I choose Mariss Jansons, Simon Rattle & Esa-Pekka Salonen. Maybe I choose them since they are true veterans and were the ones conducting some of my favorite music the instance I heard them. Jansons in Shostakovich 5th, Rattle in Messiaen's Turangalila and Salonen in Concerto for Orchestra by Bartok.
Hurry, hurry and pick your 3 top people conducting


----------



## Weston (Jul 11, 2008)

Hmmmm. I haven't paid enough attention to conductors to be honest. Of those who come to mind I like *Esa-Pekka Salonen*, *José Serebrier* (I know he appears on a lot of bargain labels but he does the trick for me) -- and *Peter Eötvös*! The latter has recorded the best rendition of Ligeti's Requiem I've ever heard.


----------



## Pugg (Aug 8, 2014)

Yannick Nézet-Séguin and Heras-Casado to start with


----------



## Judith (Nov 11, 2015)

Sir Neville Marriner, he was conducting on his 92nd birthday recently
Vasily Petrenko, saw him live last year and he was amazing
Sir Simon Rattle, just bought the Brahms Cycle conducted by him and it is beautiful.


----------



## sospiro (Apr 3, 2010)

Sir John Eliot Gardiner - I saw him conduct _Rigoletto_ at ROH and I was smitten. I was able to see the faces of the orchestra members and they looked as if they'd perform naked and hanging from the chandelier if he'd asked them to.
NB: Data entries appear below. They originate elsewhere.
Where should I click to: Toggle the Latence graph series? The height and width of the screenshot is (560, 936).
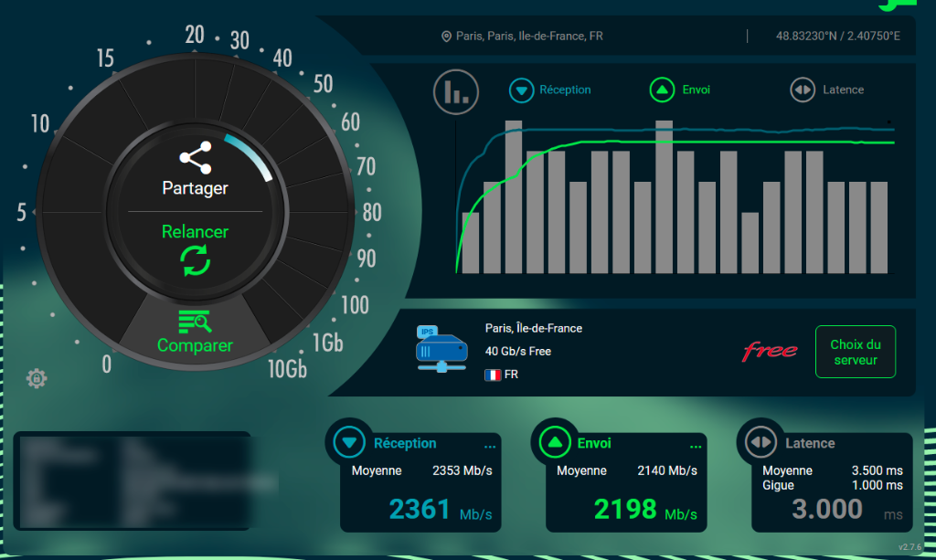coord(802,90)
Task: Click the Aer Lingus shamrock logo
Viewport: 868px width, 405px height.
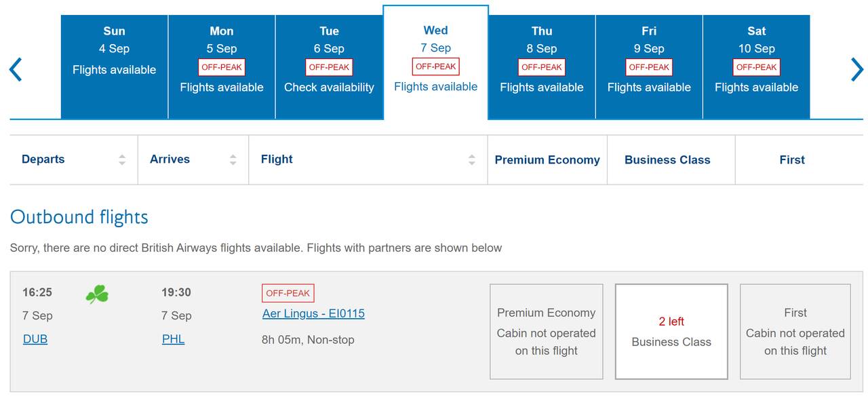Action: tap(97, 294)
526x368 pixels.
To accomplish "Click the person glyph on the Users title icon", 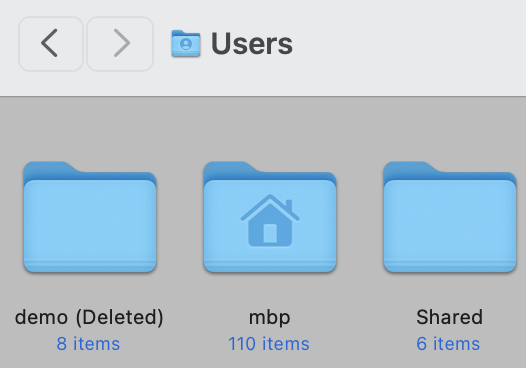I will click(186, 44).
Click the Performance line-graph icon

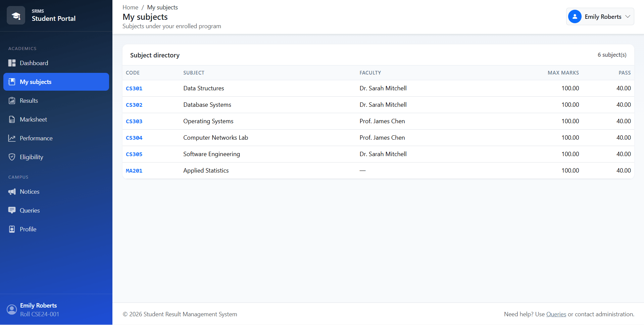pyautogui.click(x=12, y=138)
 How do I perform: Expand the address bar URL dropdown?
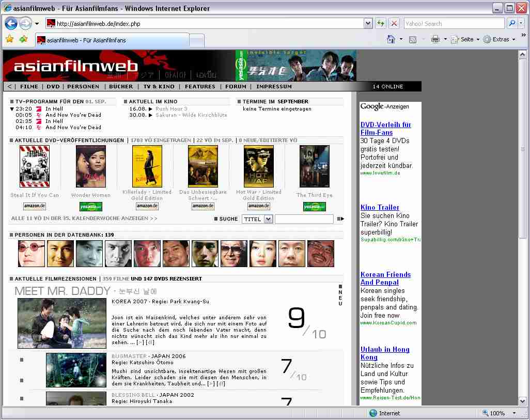click(x=368, y=23)
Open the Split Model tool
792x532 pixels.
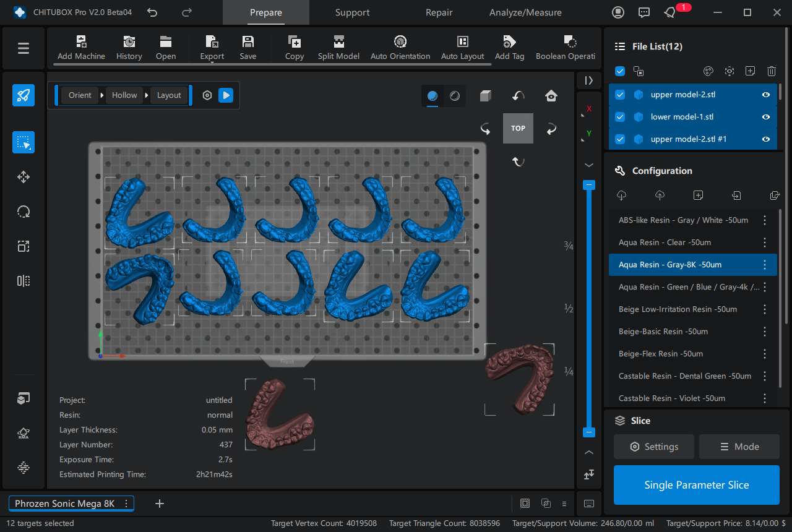tap(338, 48)
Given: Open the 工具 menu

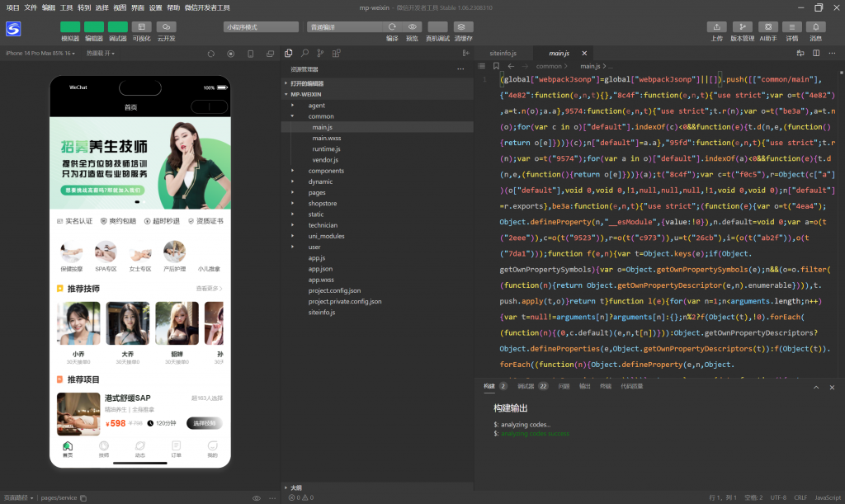Looking at the screenshot, I should point(67,7).
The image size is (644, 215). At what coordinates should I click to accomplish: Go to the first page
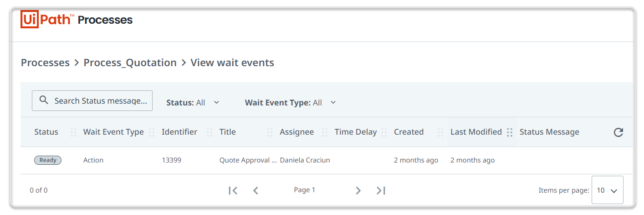pos(233,190)
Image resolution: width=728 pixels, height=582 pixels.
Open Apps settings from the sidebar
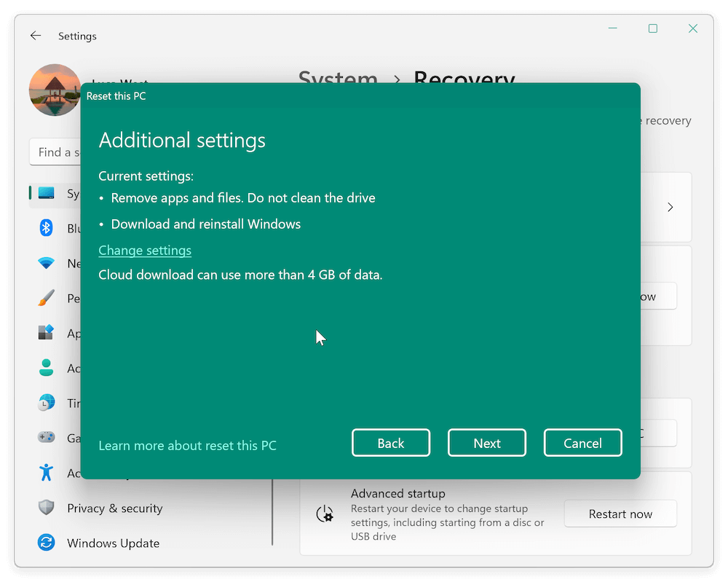pos(45,333)
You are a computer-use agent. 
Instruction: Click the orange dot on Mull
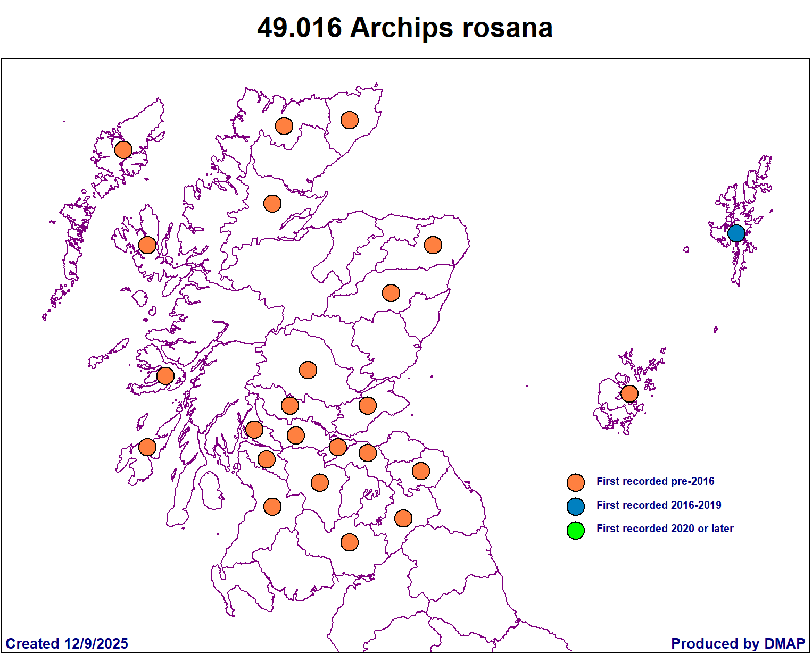pyautogui.click(x=165, y=376)
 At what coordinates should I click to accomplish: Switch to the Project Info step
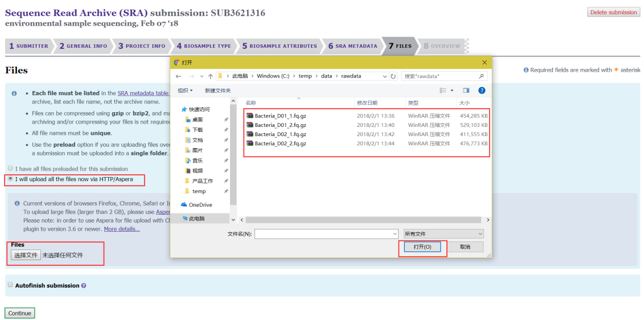click(142, 46)
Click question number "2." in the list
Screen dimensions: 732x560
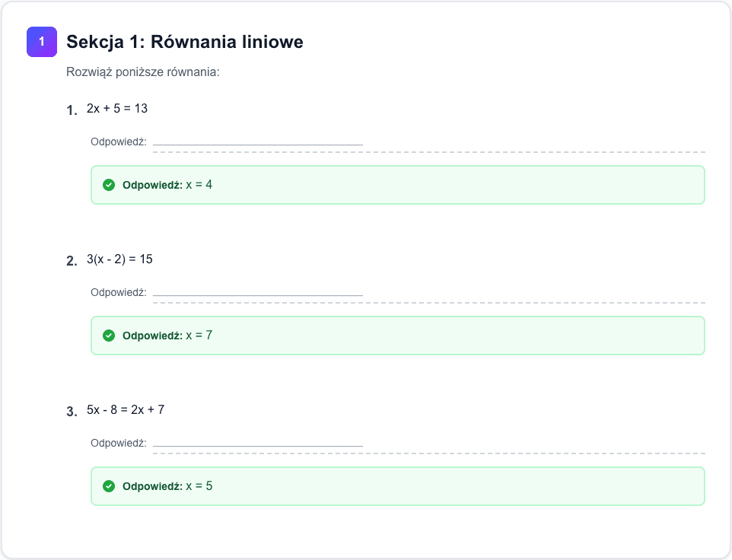(x=72, y=261)
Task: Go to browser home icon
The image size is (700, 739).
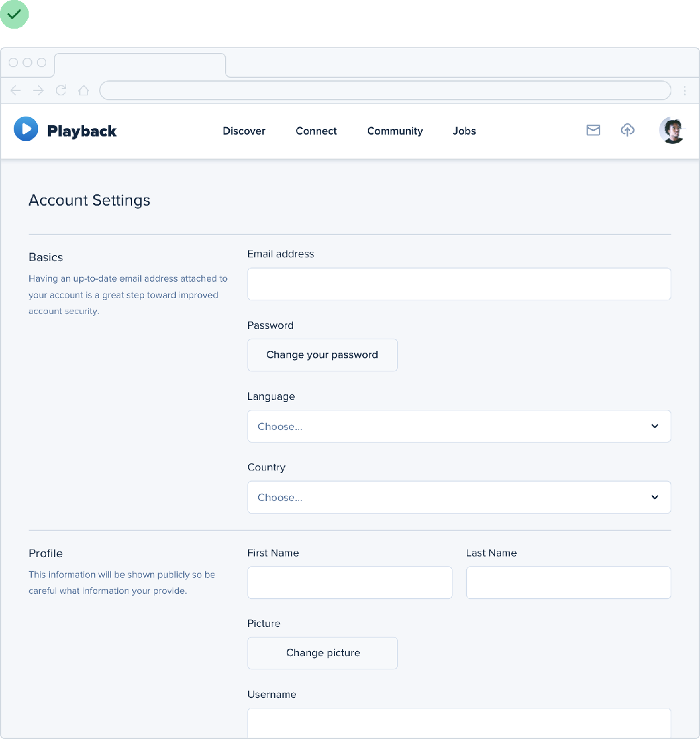Action: point(84,90)
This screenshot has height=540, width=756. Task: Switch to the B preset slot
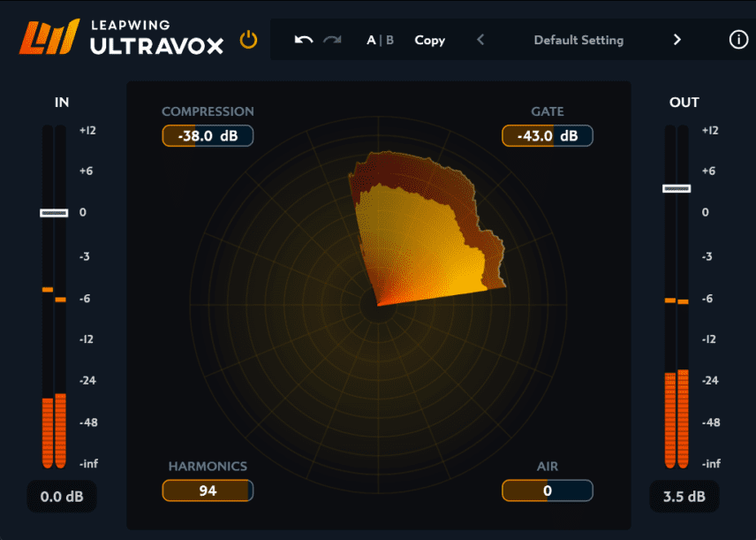[389, 40]
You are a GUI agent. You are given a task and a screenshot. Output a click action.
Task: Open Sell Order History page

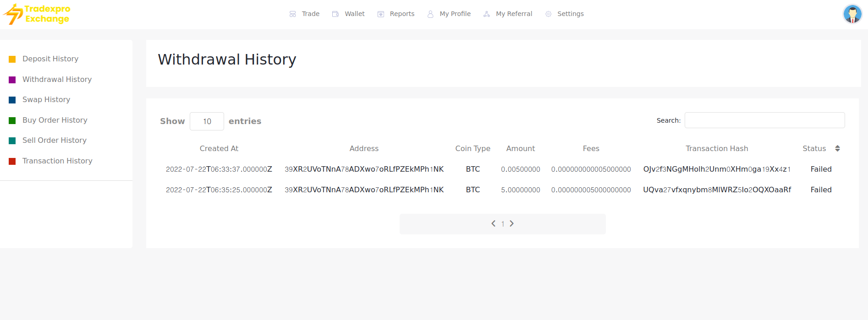click(x=54, y=141)
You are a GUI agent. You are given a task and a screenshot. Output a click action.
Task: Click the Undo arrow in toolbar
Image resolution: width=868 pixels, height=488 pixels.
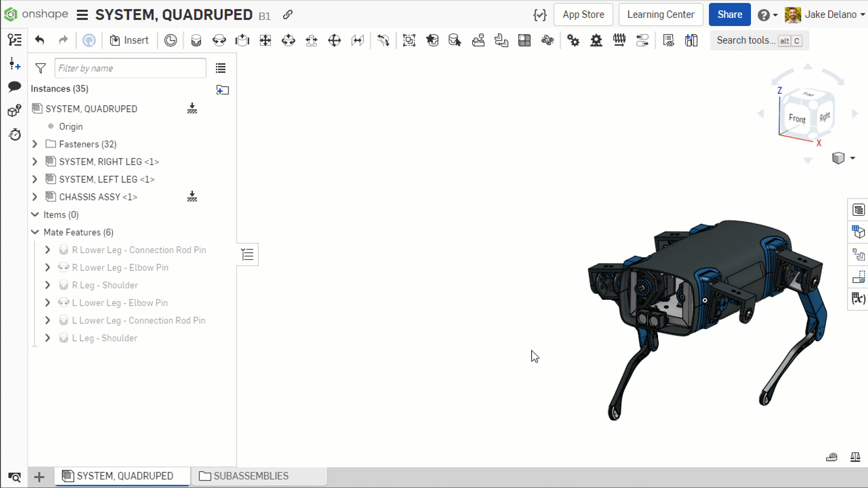point(40,40)
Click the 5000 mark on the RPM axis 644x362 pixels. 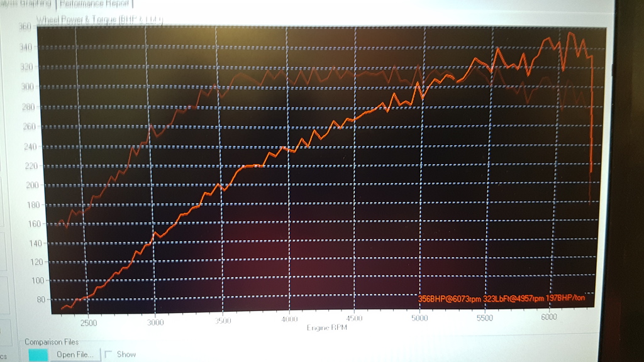point(419,318)
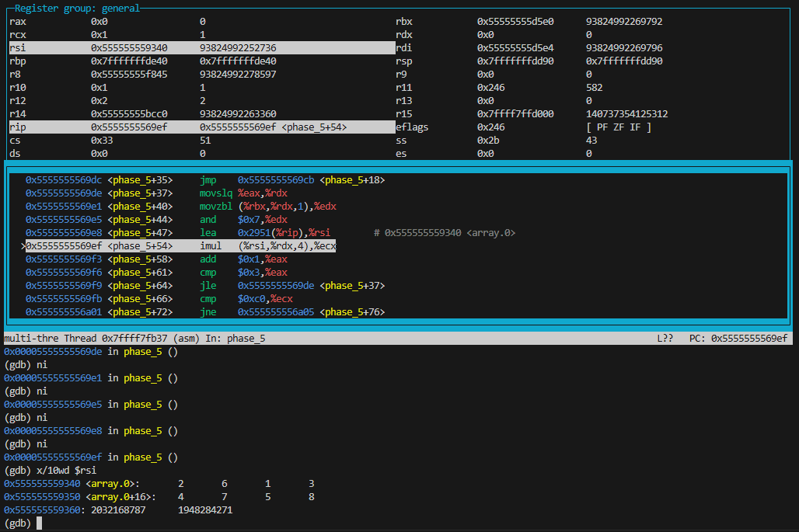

Daniele Rustioni - Daniele Rustioni is a former ROH Young Artist and he joined other former YAs to perform _Il viaggio a Reims_ in a 10th year celebration performance. He was brilliant, joining in the acting and having a great time. He has just been appointed Principal Conductor of the Opéra National de Lyon.

Riccardo Muti - Never seen him, hope I do one day. Nothing more to add really but this made me smile. If you have time, watch to the end.


----------



## Pugg (Aug 8, 2014)

sospiro said:


> Sir John Eliot Gardiner - I saw him conduct _Rigoletto_ at ROH and I was smitten. I was able to see the faces of the orchestra members and they looked as if they'd perform naked and hanging from the chandelier if he'd asked them to.
> 
> Daniele Rustioni - Daniele Rustioni is a former ROH Young Artist and he joined other former YAs to perform _Il viaggio a Reims_ in a 10th year celebration performance. He was brilliant, joining in the acting and having a great time. He has just been appointed Principal Conductor of the Opéra National de Lyon.
> 
> Riccardo Muti - Never seen him, hope I do one day. Nothing more to add really but this made me smile. If you have time, watch to the end.


One of the best Verdi conductors .....


----------



## Pugg (Aug 8, 2014)

Pugg said:


> Yannick Nézet-Séguin and Heras-Casado to start with


I do add Jaap van Zweden.


----------